I read all three of these books, but just barely. At no point was I highly enthused to see what happened next. The characters were not cardboard but they were pretty shallow, having obvious motivations but nothing deeper. And the plot - goodness, the plot. It was the classic "drunkard's walk" where stuff happened and then other stuff happened and suddenly some other stuff is happening and none of it seems anticipated, much less foreshadowed. The characters would be investigating something and then it would be combat time and then they'd go chasing off after somebody else for no reason that a reader could readily ascertain.
Shepherd writes pretty good combat sequences, and his prose flows well, but the books lacked the structural elements of literature that really make a book worth reading.
Do Black Women Read Comic Books?
December 10th, 2009You may already know the answer to this question. If you're a Sequential Tart, you almost certainly do know the answer. But I didn't and it's something I was wondering recently.
Black men definitely read comic books; I would not be at all surprised if the percentage of comic book aficionados who are black was greater than the percentage of the general population who are. A majority of the clientele at my local comic book store in College Park MD were African-American. Comic books have spoken to black kids as well as white since at least the 1970s (if not even earlier).

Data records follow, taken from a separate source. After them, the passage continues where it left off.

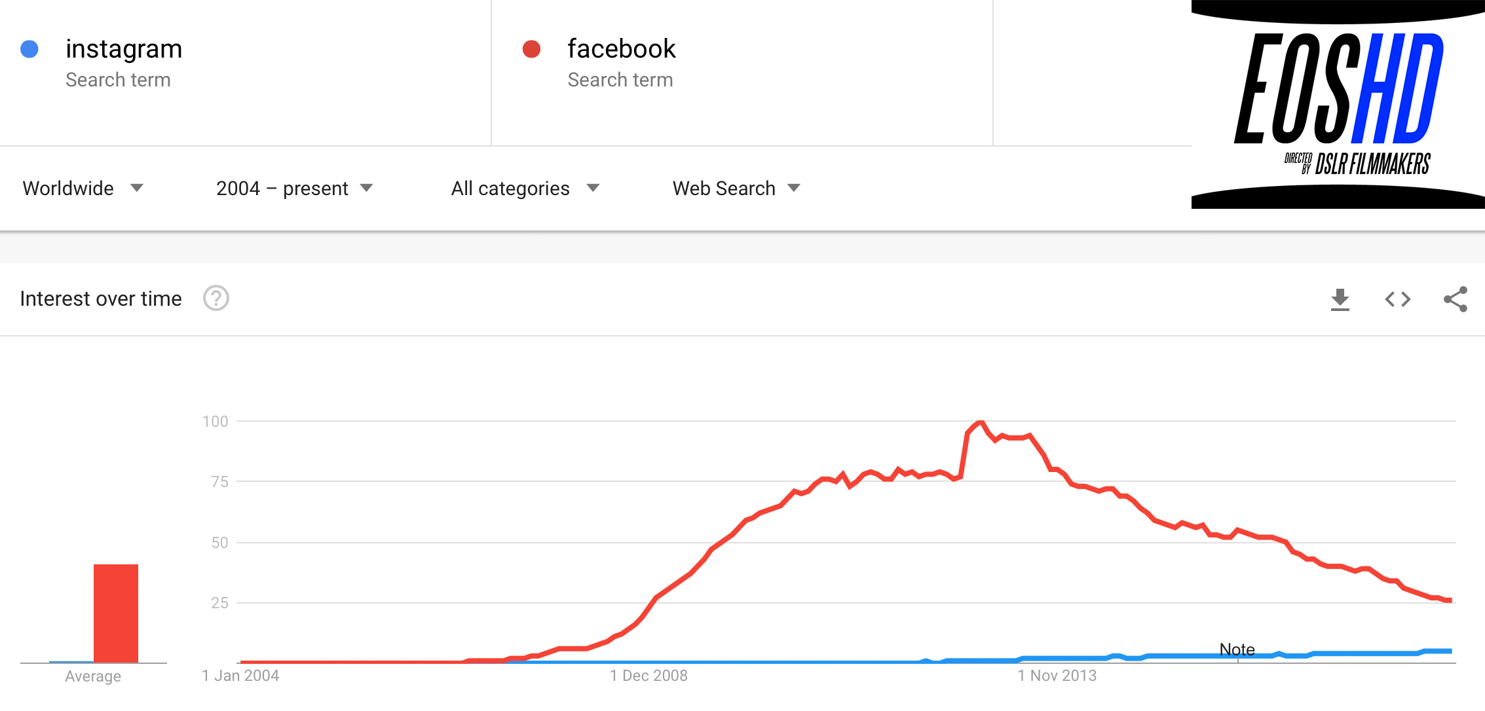Click the blue instagram color dot
Image resolution: width=1485 pixels, height=711 pixels.
[29, 49]
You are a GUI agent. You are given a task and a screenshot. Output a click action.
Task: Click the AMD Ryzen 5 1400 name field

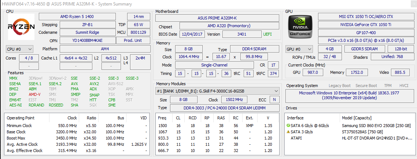click(x=77, y=17)
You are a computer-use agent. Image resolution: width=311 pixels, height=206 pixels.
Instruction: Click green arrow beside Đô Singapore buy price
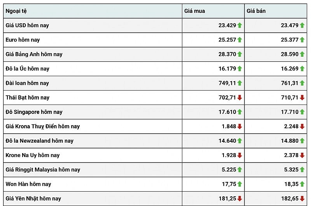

But women into comic books are uncommon - certainly less as a percentage than their proportion in the general population - and although in my two decades of Con-going comic book geekdom I have spoken with Asian, Hispanic, SE Asian, and all sorts of Caucasian women who are into comic books, my personal experience has not had me talking comics with any black female comic book fans. So I wondered.
Anyhow, the answer is yes. Felicia D. Henderson began writing Teen Titans this summer, and has the following to say:
I am a long time comic book fan. I was a sickly child, which meant lots of time on the Asthma inhaler and lots of time in the house while my brothers and sisters played outside. So I created my own alternate universe and comic books helped me do that. My sisters were reading Archies and I was reading “Batman” and coming up with ways the villains could take out my younger brother. Yes, I was dark even at ten years old.

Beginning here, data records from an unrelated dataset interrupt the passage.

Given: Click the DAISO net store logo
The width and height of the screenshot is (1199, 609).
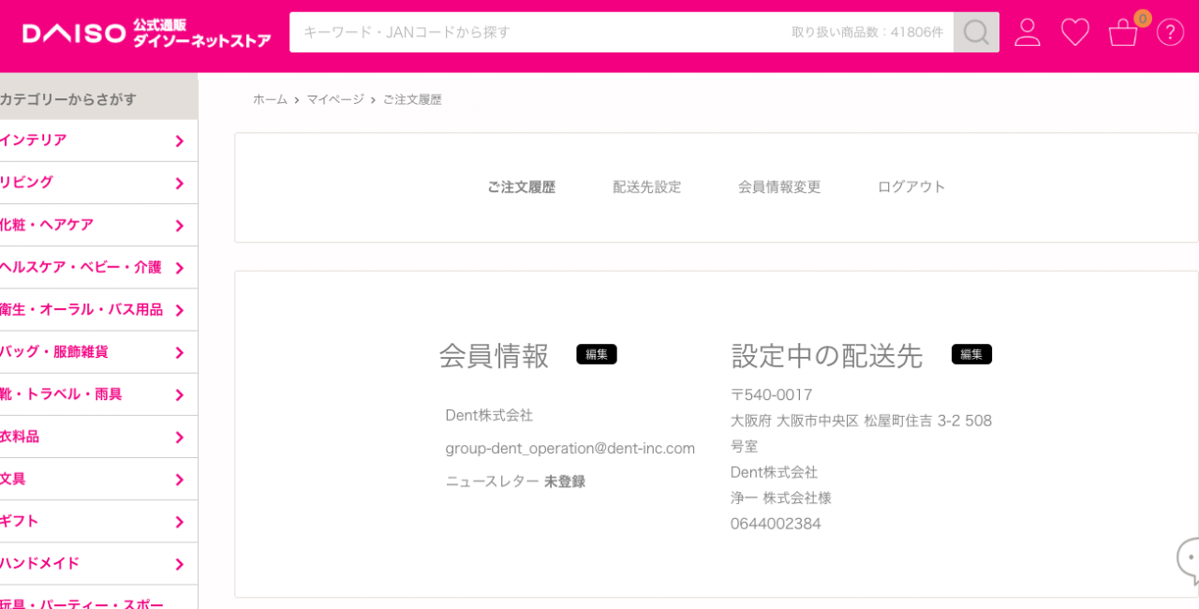Looking at the screenshot, I should [146, 34].
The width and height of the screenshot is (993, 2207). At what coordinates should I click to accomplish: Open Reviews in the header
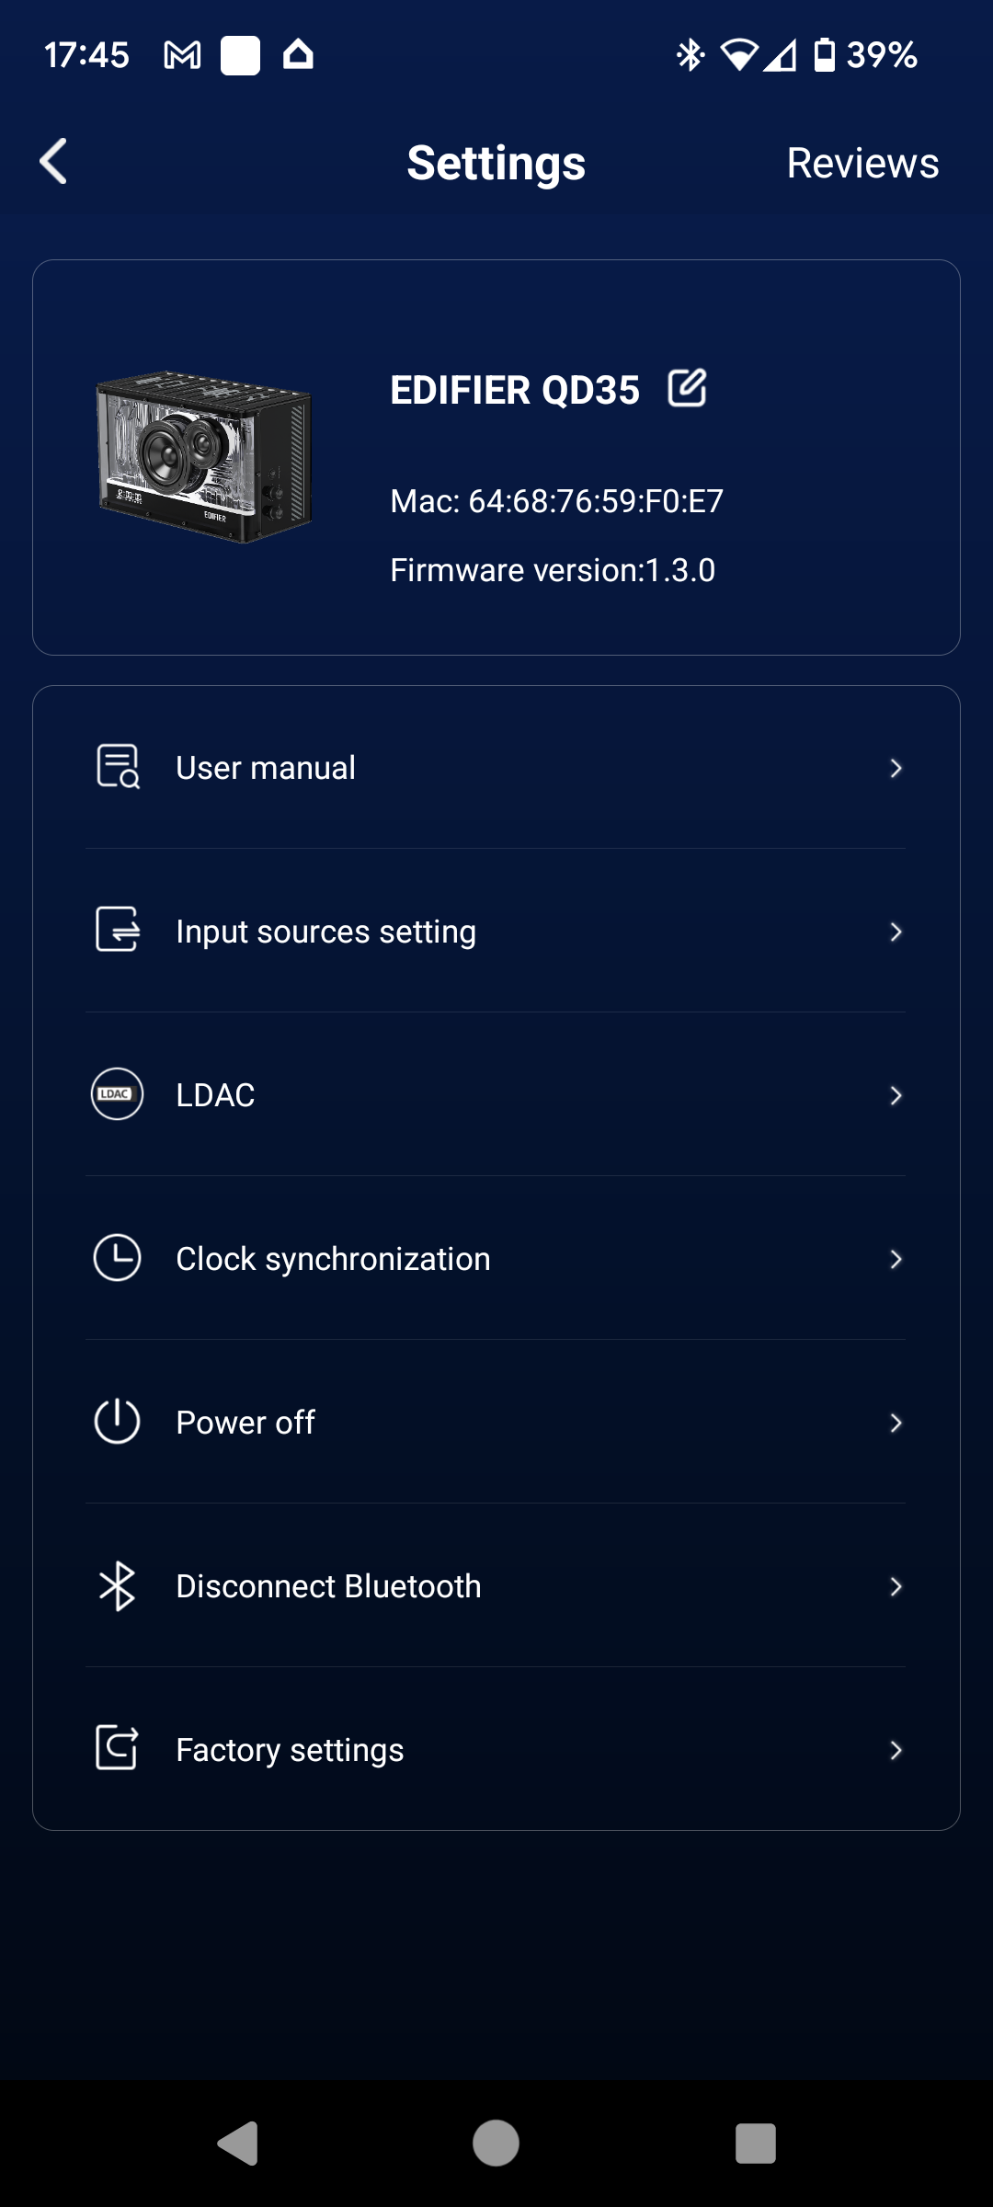tap(862, 163)
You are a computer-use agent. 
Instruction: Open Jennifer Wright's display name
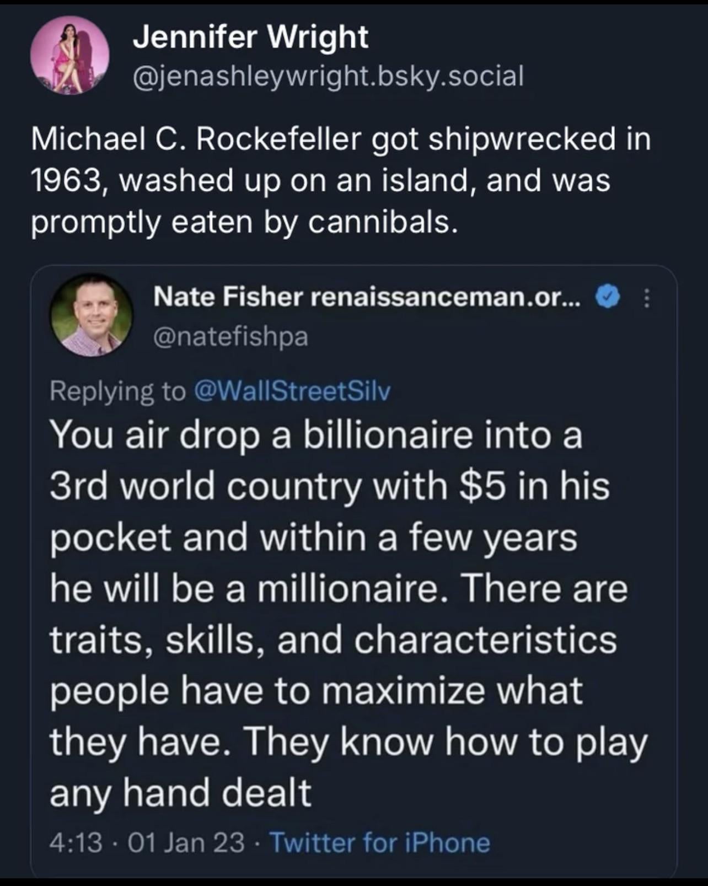point(251,37)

So it appears to be a hole in my experience, rather than a lack of interest in the medium on their part (at least, no greater than the lack of interest on the part of the female gender as a whole.) So that's good. I like it when people read comics and I like it when comics speak to as many people as possible. Clearly I just need to get out more, go to some conventions outside of San Diego and the SF Bay Area.
Corollary
December 9th, 2009When you have a chainsaw, all sorts of problems suddenly look like they can be solved with a chainsaw.
Doch
December 8th, 2009One of the side benefits of listening to Rammstein is that it improves my admittedly feeble German vocabulary.
New from 'Leibe is für alle da':
Haifisch = Shark
Einschalten = Energize/Switch On
I have to say, though I love English and can extol her virtues ad nauseum, German really is a perfect language for serious rocking out.